* _Problem details_
Update the rows from the line with "Chat Online (87, 2009)" through the end of the rows, both included, replacing "Refrigeration" with "Cooling" and changing nothing else.

# Start of Dataset excerpts

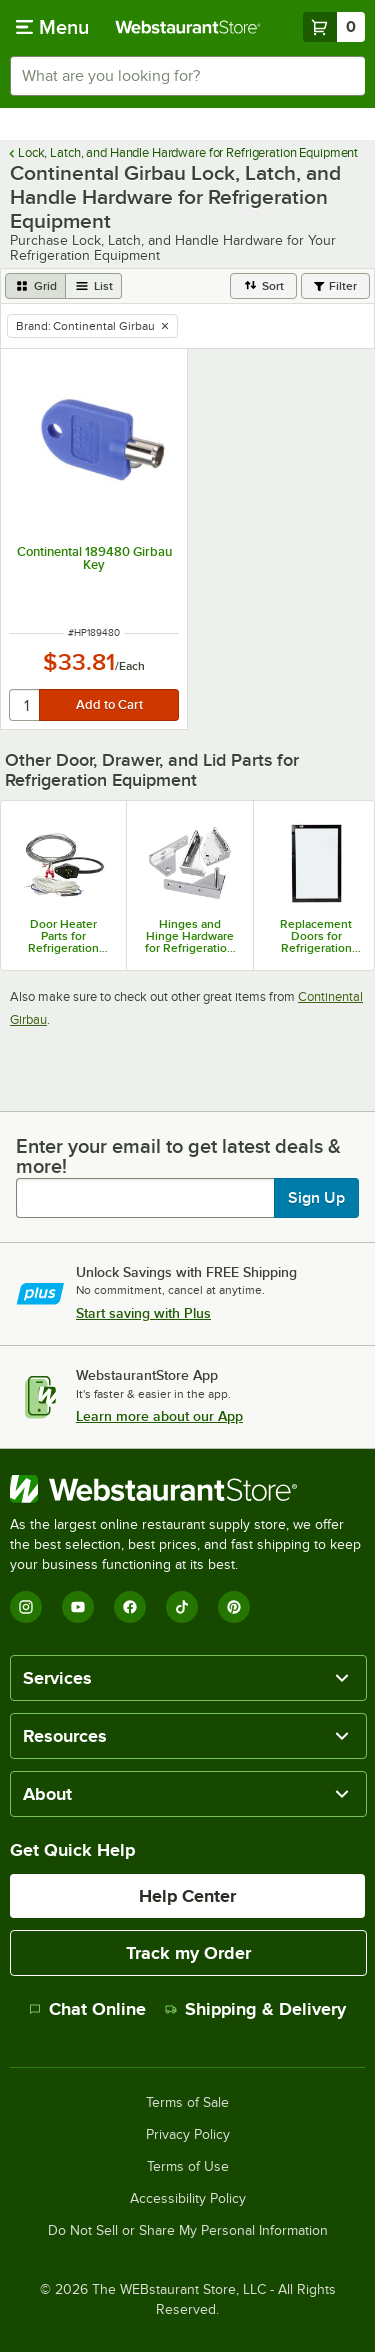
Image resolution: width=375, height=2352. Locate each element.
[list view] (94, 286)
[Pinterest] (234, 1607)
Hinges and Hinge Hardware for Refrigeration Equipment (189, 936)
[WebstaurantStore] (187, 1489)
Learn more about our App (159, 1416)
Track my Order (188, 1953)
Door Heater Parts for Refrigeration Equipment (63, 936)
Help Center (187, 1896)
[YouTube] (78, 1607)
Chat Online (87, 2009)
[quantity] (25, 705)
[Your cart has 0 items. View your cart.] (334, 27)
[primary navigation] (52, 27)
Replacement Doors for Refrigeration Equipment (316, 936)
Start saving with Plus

# End of Dataset excerpts

* _Problem solution_
Chat Online (87, 2009)
[quantity] (25, 705)
[Your cart has 0 items. View your cart.] (334, 27)
[primary navigation] (52, 27)
Replacement Doors for Cooling Equipment (316, 936)
Start saving with Plus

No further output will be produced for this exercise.